With agriculture responsible for 88% of the UK’s ammonia emissions, improving nitrogen use efficiency will be critical to meeting upcoming atmospheric pollution targets. Better feeding can help, claims KW nutritionist Dr Anna Sutcliffe, and also offers an opportunity to cut costs and raise margins.

“Around 75% of the nitrogen fed to dairy cows is excreted in urine or faeces, much of which is lost as ammonia or nitrous oxide into the atmosphere,” she states. “That’s not only a pollution issue, it’s also a massive waste of costly nutrients.”

Research at CEDAR has shown that improving nitrogen use efficiency can allow dairy ration crude protein levels to be cut from 18% to 16% with no loss in performance.

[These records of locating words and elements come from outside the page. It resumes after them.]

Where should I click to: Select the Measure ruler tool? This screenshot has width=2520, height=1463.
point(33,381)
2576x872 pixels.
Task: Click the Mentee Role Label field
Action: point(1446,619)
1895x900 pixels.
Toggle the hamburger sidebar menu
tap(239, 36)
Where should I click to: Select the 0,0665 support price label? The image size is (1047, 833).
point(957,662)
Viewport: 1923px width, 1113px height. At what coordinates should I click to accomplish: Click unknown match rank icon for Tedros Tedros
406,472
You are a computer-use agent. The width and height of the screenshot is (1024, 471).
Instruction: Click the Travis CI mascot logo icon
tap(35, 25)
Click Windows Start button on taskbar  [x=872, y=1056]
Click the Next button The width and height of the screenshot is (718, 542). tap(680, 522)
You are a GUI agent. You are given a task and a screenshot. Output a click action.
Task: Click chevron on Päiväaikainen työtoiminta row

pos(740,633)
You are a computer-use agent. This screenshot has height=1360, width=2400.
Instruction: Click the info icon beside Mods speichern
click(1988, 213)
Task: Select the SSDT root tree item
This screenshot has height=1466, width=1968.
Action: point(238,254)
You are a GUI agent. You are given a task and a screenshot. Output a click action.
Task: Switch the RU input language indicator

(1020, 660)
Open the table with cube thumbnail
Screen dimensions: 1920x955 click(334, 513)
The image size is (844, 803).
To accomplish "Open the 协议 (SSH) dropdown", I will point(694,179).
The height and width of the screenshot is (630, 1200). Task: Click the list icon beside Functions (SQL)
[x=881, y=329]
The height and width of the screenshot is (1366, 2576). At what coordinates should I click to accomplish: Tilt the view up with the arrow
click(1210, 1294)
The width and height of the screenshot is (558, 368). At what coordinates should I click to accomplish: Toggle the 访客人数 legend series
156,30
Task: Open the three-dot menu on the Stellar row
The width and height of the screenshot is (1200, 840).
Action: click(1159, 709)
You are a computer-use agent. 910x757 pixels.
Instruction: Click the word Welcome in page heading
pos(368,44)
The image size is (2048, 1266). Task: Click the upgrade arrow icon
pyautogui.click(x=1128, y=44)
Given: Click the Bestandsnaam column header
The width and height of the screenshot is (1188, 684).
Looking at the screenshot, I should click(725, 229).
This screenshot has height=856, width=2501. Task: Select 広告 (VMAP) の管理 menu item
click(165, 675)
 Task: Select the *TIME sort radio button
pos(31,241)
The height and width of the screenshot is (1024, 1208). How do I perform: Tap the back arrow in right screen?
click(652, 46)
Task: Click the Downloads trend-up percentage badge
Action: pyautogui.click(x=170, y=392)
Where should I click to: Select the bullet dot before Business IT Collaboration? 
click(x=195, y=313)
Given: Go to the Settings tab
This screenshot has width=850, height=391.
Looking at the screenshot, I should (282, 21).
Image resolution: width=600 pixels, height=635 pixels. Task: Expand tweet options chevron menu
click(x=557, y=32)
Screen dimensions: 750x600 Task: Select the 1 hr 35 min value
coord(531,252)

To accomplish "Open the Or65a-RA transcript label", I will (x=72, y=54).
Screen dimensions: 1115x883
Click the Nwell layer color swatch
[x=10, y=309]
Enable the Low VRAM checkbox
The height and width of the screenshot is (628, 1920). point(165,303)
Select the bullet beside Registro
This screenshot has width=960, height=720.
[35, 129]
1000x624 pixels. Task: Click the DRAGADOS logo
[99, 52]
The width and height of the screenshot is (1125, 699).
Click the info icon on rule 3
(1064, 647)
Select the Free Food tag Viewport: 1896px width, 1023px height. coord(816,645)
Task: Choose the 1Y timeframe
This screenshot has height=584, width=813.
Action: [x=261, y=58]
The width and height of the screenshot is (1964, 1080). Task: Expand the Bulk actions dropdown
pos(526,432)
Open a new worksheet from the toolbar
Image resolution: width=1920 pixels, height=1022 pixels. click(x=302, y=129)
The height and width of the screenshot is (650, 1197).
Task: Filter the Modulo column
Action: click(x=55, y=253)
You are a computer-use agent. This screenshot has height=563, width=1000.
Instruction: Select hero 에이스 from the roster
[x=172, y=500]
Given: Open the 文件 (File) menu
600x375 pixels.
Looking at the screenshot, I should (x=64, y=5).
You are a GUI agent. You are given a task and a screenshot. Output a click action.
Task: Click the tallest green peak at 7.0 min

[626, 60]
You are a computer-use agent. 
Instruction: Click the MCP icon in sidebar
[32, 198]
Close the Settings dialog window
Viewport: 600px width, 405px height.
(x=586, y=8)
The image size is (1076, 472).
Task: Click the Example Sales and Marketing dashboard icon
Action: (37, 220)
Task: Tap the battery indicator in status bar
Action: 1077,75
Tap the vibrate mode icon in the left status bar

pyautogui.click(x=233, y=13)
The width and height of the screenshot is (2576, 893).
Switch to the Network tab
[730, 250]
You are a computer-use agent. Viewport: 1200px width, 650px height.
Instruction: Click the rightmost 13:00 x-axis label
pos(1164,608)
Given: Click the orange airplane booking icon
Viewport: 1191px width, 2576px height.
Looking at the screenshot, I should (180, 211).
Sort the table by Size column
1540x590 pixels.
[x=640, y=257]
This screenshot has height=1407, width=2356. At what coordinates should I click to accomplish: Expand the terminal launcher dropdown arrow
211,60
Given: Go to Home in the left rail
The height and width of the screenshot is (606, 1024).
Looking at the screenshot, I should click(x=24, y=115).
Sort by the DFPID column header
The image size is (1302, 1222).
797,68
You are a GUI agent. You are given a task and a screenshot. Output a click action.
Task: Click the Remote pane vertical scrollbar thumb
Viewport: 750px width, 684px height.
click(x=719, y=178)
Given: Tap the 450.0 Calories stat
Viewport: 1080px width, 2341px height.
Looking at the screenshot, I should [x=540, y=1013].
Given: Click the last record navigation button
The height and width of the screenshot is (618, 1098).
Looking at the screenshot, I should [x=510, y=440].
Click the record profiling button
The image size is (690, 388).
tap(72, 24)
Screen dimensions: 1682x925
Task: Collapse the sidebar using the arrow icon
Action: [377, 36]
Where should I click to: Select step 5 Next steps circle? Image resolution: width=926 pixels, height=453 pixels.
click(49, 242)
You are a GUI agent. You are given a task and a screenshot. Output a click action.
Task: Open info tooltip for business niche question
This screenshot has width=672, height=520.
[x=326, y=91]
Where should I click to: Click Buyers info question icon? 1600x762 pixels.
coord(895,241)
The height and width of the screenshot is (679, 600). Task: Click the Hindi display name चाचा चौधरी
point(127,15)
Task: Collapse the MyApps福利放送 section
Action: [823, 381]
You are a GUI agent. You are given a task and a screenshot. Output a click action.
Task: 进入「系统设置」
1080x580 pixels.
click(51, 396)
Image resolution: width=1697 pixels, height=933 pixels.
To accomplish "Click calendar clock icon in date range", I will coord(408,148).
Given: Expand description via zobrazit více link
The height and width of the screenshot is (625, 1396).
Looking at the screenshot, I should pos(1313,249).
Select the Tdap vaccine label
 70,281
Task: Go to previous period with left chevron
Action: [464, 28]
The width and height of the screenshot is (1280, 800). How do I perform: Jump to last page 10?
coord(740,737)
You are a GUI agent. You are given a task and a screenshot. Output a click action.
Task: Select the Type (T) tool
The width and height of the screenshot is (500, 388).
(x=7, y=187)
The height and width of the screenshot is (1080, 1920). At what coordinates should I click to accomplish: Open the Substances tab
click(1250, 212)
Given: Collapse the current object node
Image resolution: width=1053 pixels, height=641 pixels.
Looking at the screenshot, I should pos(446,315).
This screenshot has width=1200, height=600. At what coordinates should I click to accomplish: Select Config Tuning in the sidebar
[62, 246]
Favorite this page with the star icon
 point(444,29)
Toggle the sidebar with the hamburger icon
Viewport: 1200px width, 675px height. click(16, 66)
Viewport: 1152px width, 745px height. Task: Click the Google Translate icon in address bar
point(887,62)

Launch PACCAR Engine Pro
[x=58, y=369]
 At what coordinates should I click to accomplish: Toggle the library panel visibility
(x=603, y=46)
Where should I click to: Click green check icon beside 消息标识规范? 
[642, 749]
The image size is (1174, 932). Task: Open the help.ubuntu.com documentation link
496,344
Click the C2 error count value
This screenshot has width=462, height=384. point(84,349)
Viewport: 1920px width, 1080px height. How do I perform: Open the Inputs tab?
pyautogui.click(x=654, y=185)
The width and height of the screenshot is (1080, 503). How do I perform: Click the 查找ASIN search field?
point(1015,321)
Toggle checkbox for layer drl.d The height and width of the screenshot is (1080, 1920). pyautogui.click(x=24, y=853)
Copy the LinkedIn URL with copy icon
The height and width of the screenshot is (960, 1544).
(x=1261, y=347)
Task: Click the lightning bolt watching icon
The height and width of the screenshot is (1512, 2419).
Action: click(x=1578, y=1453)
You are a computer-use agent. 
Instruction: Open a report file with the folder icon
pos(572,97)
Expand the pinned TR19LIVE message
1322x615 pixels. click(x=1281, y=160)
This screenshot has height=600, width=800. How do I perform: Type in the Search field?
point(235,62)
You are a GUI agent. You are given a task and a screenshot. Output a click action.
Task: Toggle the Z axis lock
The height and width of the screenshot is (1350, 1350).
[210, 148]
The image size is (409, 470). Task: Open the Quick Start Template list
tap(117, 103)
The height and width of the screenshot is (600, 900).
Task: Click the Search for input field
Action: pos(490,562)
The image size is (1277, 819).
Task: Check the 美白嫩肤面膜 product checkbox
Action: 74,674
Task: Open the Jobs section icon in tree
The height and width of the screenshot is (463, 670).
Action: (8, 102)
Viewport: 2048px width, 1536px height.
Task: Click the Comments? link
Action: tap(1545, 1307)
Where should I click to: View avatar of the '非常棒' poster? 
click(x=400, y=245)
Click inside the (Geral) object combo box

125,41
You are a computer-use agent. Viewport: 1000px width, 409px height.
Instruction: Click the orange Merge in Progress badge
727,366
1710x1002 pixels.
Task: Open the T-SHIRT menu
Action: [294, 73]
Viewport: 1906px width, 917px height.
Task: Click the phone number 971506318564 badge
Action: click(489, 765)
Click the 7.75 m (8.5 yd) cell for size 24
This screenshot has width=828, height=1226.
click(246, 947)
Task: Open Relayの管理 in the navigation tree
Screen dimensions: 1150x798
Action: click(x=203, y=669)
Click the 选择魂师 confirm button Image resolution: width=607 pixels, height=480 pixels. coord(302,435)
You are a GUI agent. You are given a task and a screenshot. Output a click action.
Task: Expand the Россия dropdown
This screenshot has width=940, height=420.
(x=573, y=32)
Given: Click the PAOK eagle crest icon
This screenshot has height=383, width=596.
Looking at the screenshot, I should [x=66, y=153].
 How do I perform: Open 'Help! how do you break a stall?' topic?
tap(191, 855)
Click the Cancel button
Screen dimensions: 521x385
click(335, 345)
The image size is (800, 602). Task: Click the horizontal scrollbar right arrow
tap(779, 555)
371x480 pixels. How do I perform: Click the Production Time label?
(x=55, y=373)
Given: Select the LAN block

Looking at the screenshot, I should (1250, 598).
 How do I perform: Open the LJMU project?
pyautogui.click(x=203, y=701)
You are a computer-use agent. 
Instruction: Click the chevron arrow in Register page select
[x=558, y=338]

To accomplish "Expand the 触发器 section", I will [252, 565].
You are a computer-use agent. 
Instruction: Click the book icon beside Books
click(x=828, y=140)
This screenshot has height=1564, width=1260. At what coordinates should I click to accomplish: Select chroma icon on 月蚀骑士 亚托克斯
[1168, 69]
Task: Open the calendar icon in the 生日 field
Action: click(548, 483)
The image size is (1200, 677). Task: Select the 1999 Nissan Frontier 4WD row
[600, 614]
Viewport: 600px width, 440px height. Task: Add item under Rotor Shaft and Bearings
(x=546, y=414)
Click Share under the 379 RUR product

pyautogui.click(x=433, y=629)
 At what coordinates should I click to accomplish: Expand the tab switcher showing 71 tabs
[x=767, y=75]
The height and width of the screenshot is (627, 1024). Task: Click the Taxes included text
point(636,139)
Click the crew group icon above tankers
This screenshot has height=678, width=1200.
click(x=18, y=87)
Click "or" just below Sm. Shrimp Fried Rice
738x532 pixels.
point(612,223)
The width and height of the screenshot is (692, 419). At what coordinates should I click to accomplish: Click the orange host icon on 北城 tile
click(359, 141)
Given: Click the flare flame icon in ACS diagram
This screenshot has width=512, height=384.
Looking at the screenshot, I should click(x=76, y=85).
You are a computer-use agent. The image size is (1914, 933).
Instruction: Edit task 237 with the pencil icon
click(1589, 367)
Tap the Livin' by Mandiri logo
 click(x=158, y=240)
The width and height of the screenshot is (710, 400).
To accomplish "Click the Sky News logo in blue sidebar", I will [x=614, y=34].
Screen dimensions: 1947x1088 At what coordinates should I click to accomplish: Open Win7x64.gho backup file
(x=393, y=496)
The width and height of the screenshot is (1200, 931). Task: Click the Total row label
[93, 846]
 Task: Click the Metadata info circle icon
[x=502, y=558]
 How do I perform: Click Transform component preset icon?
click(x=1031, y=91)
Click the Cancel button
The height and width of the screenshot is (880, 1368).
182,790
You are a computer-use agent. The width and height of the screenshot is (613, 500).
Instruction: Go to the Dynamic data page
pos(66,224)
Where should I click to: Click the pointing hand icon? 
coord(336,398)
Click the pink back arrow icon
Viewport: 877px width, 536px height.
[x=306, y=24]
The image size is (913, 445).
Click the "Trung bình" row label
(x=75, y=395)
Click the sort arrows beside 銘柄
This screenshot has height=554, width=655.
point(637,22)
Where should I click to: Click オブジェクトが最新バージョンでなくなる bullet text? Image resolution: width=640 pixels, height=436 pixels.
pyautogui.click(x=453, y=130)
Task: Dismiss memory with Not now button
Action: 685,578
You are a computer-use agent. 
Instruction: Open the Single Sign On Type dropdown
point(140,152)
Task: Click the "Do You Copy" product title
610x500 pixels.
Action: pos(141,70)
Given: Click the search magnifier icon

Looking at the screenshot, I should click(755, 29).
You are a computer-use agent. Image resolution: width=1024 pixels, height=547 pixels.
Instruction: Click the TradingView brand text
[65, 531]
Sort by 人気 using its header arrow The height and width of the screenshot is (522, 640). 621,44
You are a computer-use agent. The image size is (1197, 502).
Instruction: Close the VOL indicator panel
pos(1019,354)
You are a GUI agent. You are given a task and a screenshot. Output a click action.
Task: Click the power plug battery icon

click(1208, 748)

“Grass silage is the major source of rumen degradable protein (RDP) in most dairy rations, but levels can vary hugely. Yet balancing that RDP with the right spread of energy from sugars, starch and digestible fibre is essential if the nitrogen is to be efficiently captured by the rumen microbes.

UK-produced NovaPro is a highly cost-effective source or rumen-bypass protein.

“Regular analysis of silages is therefore critical to keep rations on track,” Dr Sutcliffe explains. “Combined with targeted use of high value rumen-bypass proteins like NovaPro hot-pressed rapeseed expeller or SoyPass heat-treated soyabean meal to meet remaining cow requirements, the result can be a reduction in both nitrogen wastage and ration costs.”